La leader parlementaire péquiste, Agnès Maltais, a fait connaître mardi son opposition à la suggestion de mandat du CEM qui lui a été soumise la veille.

«Ça ressemble en tous points à ce qu'on a déjà refusé», a dénoncé Mme Maltais.

Le PQ a toujours refusé que le député de Saint-Jérôme et actionnaire majoritaire de Québecor soit spécifiquement visé par le mandat d'une étude. L'opposition officielle veut un libellé qui se limite à l'influence plus large des actionnaires de médias sur le monde politique, sans insister sur le cas de M. Péladeau, élu depuis le 7 avril.

«Nous ne donnons pas notre appui, a répété Mme Maltais. [Le mandat] vise encore plus spécifiquement le député de Saint-Jérôme. Ce qu'on a reçu est très clair.»
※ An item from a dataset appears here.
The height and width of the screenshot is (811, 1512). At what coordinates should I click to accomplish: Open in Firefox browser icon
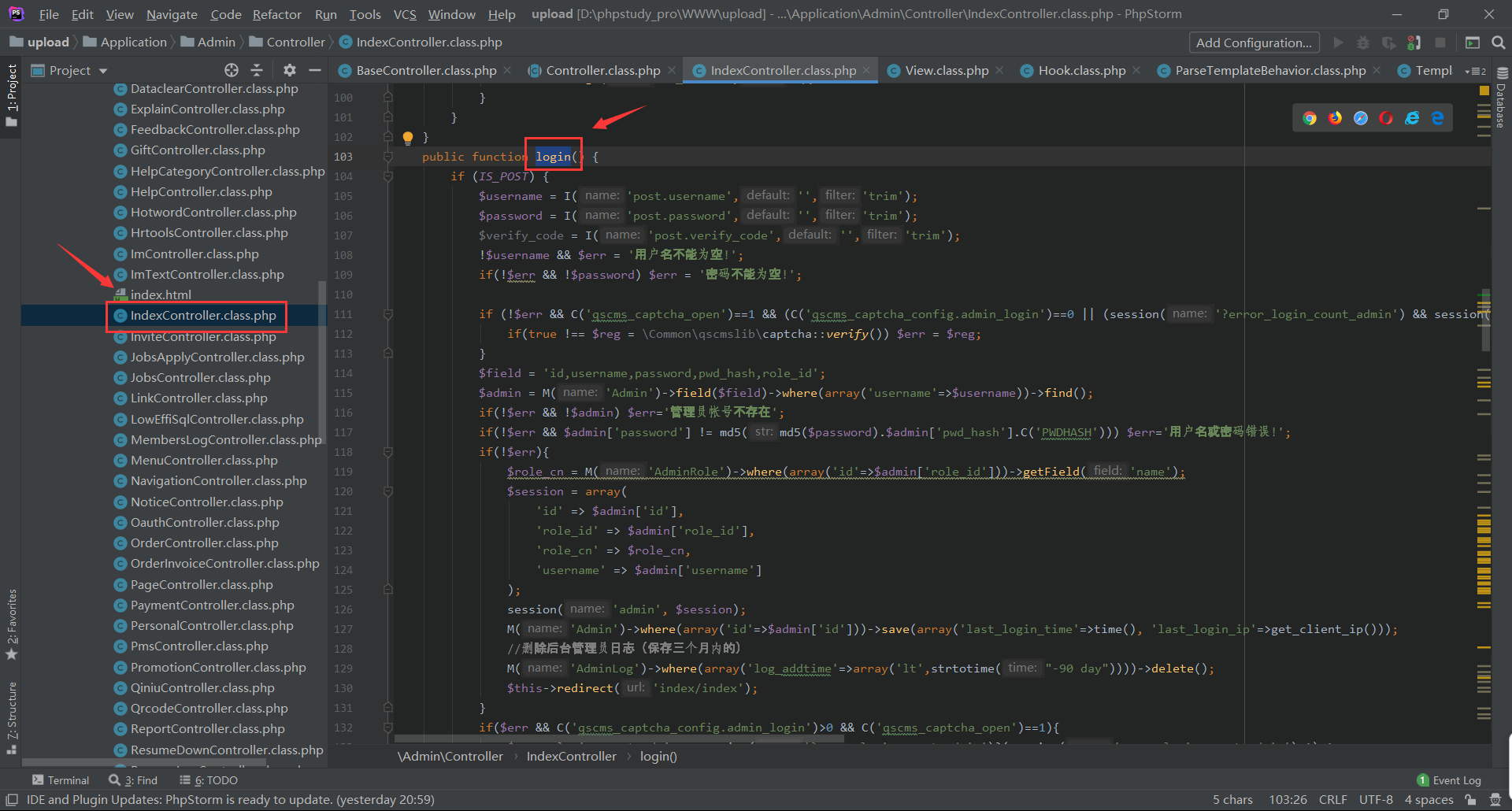(1335, 118)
Le CEM a communiqué par courriel avec le gouvernement à deux reprises, hier, pour dire qu'un consensus des partis sur son mandat était un souhait, mais non une condition. Le C. A. de l'organisation doit toutefois se réunir à nouveau avant de confirmer s'il accepte ou non le mandat.

Le centre de l'Université Laval a proposé d'évaluer l'influence que peut avoir un «actionnaire important» à travers ses médias, «notamment lorsqu'il participe, en tant qu'élu, aux instances politiques».

Mardi, Mme Maltais a entretenu le flou quant à la collaboration que sa formation offrira si le CEM va de l'avant avec son étude. «Le CEM ne nous a jamais parlé, ne nous a jamais contactés, ne nous a jamais soumis de mandat, a-t-elle noté. Tout ça, c'est le gouvernement qui agit, là. [...] Tout ce qui vise à sortir le député de Saint-Jérôme de l'Assemblée nationale ou qui le vise spécifiquement, on n'est pas d'accord.»

Fournier irait de l'avant

Mardi, le leader du gouvernement, Jean-Marc Fournier, avait l'impression que le CEM irait de l'avant. Il prévoit lui octroyer 50 000 $ pour mener à bien son mandat, qui aboutirait en août avec des pistes de réflexion mais aucune recommandation.

«Pourquoi le PQ dit non à un centre d'études reconnu par eux-mêmes comme étant crédible? a demandé M. Fournier. Pourquoi le PQ a-t-il peur de la réflexion? La seule réponse est qu'il a probablement peur des conclusions de la réflexion.»

Il apparaît clair que M. Fournier ne laisserait pas le rapport du CEM s'empoussiérer sur une tablette. Le gouvernement pourrait aller de l'avant avec une loi, une modification réglementaire ou au code d'éthique des députés, par exemple. 

«Il est possible que M. Péladeau, à un moment donné, ait un choix à faire, a dit M. Fournier. Mais c'est lui qui fera le choix. Il n'y a personne d'autre qui peut déclarer inéligible quelqu'un. Mais il est évident qu'il y a des conditions à l'éligibilité.»

Les sondages placent le député de Saint-Jérôme comme favori pour remporter la course à la direction du PQ, en mai. Il semble que les militants devront faire leur choix en sachant qu'une épée de Damoclès pend au-dessus de la tête de l'un des candidats. 

«Ça ne veut pas dire que M. Péladeau ne peut pas siéger, ajoute M. Fournier. Ça ne veut pas dire qu'il ne peut pas aspirer au plus haut poste du Québec. Ça veut dire qu'il doit choisir.»

Des questions sont perpétuellement posées quant au traitement médiatique réservé à M. Péladeau dans ses médias, a poursuivi le leader libéral. À tort ou à raison. «Regardez comment la couverture se passe, dit M. Fournier. Tous les jours il y a quelqu'un qui va demander : comment ça se fait, ça? [...] Ça fait depuis qu'il est arrivé à Hydro-Québec qu'on se demande s'il va mettre des balises entre lui et le pouvoir. Et on les cherche toujours.»